# How to: Finding a Shop to Plane Ways?



## karlsangree (Nov 18, 2021)

I have a 1940s era South Bend 10L (a restoration project) and the ways could do with dressing. How does one go about finding a reliable local shop to do the work? Would I just start randomly calling larger machine shops, or are there some search terms that I could use to narrow things down a bit. I've tried Google but the only shop that specifically advertises way planing is over 2 hours away. I live in the greater Philadelphia area so I'm thinking there would be a shop that wouldn't be a four hour round trip.

Also, what is the going rate for dressing a 4' lathe bed?

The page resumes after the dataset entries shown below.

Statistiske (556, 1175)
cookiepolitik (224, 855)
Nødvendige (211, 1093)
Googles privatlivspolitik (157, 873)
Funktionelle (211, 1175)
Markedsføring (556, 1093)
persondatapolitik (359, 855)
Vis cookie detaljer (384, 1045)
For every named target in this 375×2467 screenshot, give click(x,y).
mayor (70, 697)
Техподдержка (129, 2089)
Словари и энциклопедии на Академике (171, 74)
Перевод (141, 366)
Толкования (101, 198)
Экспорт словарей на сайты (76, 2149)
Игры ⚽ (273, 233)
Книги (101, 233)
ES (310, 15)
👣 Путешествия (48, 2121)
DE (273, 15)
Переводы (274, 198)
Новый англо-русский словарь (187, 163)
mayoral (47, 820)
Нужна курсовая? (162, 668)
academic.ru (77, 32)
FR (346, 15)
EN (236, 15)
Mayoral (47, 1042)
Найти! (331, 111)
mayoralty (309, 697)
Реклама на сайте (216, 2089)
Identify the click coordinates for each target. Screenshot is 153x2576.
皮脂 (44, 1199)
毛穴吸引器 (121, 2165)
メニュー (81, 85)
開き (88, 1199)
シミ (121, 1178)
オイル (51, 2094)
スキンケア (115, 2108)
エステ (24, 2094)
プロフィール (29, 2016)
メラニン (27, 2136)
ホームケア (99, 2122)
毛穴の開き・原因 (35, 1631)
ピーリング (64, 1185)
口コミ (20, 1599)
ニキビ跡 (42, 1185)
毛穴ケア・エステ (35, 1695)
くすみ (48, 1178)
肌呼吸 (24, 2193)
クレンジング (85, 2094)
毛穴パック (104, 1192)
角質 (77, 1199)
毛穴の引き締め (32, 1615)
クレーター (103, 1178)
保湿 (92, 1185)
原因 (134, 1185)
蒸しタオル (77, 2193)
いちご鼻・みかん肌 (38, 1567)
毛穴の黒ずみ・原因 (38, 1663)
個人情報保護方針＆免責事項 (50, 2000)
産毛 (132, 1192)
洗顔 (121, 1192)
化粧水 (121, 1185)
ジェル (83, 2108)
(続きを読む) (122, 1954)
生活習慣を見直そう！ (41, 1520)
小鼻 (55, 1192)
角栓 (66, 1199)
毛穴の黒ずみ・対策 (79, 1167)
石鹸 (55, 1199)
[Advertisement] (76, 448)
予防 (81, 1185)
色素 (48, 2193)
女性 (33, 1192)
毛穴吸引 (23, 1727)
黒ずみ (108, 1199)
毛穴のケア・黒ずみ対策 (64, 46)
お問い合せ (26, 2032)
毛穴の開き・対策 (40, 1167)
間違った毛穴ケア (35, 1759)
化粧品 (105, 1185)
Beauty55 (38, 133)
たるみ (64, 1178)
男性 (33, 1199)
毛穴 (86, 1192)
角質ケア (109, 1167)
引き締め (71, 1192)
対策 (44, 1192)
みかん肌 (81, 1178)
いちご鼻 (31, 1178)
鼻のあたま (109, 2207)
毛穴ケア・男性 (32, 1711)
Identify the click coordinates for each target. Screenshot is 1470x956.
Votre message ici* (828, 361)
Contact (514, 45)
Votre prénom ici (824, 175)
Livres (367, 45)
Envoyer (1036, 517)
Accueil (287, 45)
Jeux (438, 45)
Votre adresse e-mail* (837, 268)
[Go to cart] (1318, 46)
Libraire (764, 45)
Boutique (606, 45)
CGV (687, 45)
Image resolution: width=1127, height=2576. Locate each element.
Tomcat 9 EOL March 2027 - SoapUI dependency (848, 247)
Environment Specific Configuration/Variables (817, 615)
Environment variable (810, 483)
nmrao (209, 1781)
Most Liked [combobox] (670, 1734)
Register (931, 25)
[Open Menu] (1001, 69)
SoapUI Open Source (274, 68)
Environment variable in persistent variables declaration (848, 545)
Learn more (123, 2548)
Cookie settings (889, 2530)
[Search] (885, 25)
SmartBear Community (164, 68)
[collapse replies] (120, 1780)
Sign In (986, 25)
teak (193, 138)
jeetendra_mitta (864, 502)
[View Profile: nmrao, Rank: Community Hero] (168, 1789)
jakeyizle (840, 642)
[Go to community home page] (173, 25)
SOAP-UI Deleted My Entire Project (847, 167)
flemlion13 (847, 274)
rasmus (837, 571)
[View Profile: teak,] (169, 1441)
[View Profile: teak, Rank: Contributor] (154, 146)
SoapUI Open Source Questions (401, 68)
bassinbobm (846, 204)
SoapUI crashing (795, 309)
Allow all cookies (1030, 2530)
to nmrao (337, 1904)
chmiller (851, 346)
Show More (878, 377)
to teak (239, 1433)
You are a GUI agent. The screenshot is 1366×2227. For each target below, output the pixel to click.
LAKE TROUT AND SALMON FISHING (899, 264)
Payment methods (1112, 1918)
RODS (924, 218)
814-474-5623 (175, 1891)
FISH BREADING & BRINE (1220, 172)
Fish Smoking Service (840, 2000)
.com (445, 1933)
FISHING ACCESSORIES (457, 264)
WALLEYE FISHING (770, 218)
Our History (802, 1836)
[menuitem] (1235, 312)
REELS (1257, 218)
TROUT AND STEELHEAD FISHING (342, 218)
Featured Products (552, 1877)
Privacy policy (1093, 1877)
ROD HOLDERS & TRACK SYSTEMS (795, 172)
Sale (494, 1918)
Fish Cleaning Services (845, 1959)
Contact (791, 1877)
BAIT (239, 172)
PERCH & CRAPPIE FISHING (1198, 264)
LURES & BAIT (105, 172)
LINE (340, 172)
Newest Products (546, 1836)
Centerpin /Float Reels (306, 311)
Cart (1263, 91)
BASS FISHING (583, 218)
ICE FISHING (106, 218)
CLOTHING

The wear isn't excessive and I just may live with it for now if it's cost prohibitive.


----------



## Cadillac (Nov 18, 2021)

I would look under machine rebuilders or restorations. You live in a good area for it I would think. Im in Chicago and their are many machine rebuilders out here. If I had to guess on price between 500-1k.


----------



## Nutfarmer (Nov 18, 2021)

One of the commercial members P and B grinding does lathe beds. That might be a place to start. I am sure Richard King would have some good ideas also. The big problem if it has to be shipped is the cost of shipping. Keep us up dated on what you find.


----------



## woodchucker (Nov 18, 2021)

how bad are the ways?  you realize that you need to adjust the saddle too usually.


----------



## karlsangree (Nov 18, 2021)

woodchucker said:


> how bad are the ways?  you realize that you need to adjust the saddle too usually.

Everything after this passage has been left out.